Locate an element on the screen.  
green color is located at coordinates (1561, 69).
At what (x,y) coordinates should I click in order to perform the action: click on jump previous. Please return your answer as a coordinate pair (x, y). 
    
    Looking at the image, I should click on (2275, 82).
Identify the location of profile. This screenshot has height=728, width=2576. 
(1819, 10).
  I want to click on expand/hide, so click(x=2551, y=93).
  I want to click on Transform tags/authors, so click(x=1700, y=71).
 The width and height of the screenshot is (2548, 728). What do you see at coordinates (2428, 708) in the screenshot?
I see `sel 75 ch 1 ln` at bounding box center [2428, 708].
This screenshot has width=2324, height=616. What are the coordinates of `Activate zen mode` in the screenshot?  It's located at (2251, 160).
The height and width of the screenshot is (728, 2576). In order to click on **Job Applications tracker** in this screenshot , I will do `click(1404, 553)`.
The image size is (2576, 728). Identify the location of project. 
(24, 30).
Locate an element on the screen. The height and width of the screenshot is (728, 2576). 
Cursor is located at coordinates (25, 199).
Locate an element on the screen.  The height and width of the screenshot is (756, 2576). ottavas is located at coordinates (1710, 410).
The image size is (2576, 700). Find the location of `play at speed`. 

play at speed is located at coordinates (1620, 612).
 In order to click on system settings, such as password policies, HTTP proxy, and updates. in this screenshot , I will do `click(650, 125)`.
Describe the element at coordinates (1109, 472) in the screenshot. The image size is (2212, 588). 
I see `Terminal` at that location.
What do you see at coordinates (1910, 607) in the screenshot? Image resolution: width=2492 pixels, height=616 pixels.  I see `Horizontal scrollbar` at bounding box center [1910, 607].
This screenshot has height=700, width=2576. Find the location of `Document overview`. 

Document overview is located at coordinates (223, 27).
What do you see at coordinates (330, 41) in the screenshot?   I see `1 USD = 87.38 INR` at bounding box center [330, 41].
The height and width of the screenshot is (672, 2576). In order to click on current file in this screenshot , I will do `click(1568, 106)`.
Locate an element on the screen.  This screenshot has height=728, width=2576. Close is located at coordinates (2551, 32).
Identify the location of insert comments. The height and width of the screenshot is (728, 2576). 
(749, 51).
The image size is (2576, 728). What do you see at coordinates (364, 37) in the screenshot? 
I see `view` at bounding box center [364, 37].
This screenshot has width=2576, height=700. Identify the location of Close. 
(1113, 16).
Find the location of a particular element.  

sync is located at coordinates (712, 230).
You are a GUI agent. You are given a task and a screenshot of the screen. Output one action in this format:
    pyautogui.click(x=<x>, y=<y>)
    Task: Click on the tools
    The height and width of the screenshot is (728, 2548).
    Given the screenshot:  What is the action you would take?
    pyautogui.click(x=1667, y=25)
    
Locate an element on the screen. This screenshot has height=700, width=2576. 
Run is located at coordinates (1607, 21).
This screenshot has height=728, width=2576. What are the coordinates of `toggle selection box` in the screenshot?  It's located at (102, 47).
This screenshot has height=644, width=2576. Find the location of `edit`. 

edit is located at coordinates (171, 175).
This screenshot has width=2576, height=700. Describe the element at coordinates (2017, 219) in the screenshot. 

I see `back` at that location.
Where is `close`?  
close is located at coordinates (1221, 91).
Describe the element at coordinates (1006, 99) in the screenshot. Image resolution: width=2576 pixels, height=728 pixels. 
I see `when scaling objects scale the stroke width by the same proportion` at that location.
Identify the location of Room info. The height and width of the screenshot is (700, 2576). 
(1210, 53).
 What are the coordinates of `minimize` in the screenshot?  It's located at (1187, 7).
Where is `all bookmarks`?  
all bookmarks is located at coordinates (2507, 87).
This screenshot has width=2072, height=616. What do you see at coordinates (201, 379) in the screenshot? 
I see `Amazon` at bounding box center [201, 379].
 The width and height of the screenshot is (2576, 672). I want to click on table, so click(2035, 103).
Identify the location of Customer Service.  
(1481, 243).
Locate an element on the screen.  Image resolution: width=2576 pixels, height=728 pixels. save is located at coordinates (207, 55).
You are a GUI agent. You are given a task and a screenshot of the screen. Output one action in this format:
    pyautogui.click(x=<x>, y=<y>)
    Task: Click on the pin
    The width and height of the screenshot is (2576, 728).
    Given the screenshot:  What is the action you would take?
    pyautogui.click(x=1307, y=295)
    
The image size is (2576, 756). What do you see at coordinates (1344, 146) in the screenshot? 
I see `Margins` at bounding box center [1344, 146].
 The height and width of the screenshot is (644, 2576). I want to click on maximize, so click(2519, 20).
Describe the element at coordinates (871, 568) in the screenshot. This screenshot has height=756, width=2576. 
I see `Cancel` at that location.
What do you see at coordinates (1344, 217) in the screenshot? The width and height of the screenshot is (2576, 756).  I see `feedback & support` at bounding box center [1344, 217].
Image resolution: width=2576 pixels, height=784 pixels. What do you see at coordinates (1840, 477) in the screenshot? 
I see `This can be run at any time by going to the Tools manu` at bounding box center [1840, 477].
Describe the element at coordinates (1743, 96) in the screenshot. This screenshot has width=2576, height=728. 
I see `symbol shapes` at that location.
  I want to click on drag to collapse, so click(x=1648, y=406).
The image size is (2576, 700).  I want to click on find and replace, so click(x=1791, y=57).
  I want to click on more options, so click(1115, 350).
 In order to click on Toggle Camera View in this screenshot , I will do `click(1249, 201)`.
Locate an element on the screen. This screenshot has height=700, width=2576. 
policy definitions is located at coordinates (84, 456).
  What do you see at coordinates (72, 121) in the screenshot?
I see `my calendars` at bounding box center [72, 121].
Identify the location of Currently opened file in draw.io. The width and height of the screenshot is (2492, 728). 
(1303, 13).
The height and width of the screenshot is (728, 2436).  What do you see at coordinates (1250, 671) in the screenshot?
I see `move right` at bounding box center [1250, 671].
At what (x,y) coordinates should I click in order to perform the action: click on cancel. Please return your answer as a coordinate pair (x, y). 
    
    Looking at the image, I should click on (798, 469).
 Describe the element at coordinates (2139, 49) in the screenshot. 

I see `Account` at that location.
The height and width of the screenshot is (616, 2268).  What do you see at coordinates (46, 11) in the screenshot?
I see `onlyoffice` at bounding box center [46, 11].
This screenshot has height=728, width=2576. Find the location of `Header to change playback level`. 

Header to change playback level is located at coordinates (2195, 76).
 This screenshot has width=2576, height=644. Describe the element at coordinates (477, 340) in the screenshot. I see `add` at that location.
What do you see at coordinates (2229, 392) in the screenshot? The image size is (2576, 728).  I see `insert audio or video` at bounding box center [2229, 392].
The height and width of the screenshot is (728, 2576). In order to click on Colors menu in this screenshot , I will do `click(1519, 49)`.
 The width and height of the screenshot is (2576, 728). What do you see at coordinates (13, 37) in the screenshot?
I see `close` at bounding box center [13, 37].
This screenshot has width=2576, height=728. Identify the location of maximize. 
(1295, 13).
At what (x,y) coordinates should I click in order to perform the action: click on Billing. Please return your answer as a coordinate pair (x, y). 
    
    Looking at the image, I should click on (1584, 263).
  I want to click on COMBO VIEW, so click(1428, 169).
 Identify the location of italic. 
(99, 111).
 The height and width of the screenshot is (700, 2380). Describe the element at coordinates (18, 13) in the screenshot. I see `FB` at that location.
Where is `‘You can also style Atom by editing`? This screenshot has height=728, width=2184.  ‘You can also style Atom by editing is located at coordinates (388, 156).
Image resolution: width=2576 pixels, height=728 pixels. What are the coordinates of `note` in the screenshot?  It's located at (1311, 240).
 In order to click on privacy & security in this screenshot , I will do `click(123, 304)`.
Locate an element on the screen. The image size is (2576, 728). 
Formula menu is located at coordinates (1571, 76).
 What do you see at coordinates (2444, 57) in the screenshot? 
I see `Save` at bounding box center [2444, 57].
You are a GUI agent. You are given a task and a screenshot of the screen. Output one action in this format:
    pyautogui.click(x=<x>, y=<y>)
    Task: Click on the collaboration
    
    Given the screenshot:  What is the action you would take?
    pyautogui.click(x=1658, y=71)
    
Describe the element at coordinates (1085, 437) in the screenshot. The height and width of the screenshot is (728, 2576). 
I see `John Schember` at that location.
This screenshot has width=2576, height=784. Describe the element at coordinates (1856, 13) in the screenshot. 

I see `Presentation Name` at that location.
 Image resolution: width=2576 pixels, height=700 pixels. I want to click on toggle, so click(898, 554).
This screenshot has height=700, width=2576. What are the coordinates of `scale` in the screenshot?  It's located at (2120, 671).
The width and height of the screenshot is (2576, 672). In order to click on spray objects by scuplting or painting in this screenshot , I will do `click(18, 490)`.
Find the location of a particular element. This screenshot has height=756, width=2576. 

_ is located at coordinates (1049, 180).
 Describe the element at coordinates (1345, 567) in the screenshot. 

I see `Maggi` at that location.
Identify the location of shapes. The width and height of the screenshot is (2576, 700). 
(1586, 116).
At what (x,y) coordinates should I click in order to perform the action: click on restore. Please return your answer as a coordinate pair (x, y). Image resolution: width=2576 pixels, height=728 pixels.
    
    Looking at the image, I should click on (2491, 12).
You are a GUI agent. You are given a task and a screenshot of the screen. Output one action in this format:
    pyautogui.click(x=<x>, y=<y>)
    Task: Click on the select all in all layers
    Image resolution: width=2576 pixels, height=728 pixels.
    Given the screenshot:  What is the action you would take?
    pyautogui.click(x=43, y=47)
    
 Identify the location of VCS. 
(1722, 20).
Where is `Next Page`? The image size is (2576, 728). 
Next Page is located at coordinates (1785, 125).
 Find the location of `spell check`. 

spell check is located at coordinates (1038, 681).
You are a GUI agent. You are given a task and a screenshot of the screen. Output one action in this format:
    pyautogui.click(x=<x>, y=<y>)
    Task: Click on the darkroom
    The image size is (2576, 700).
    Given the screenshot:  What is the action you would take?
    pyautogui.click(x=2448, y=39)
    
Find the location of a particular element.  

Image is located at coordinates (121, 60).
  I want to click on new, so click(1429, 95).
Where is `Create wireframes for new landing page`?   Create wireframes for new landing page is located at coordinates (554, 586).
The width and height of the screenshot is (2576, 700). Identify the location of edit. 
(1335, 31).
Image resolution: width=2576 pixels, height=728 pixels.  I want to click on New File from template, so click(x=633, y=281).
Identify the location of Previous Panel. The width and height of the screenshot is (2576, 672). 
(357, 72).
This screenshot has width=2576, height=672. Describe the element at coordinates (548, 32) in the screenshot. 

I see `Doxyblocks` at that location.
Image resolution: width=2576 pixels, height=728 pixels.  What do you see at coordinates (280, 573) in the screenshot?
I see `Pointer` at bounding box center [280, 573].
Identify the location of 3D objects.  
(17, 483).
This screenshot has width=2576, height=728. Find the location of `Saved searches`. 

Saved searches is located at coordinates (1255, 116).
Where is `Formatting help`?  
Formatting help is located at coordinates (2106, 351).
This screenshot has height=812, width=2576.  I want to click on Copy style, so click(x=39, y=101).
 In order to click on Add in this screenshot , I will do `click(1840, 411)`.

- [PROBLEM STATEMENT]
Express the listing as a JSON list of strings, one string for each line and blank lines omitted, starting at the line containing "This screenshot has height=812, width=2576." and ending after the last line of the listing.

- [EXERCISE RESPONSE]
[
  "This screenshot has height=812, width=2576.  I want to click on Copy style, so click(x=39, y=101).",
  " In order to click on Add in this screenshot , I will do `click(1840, 411)`."
]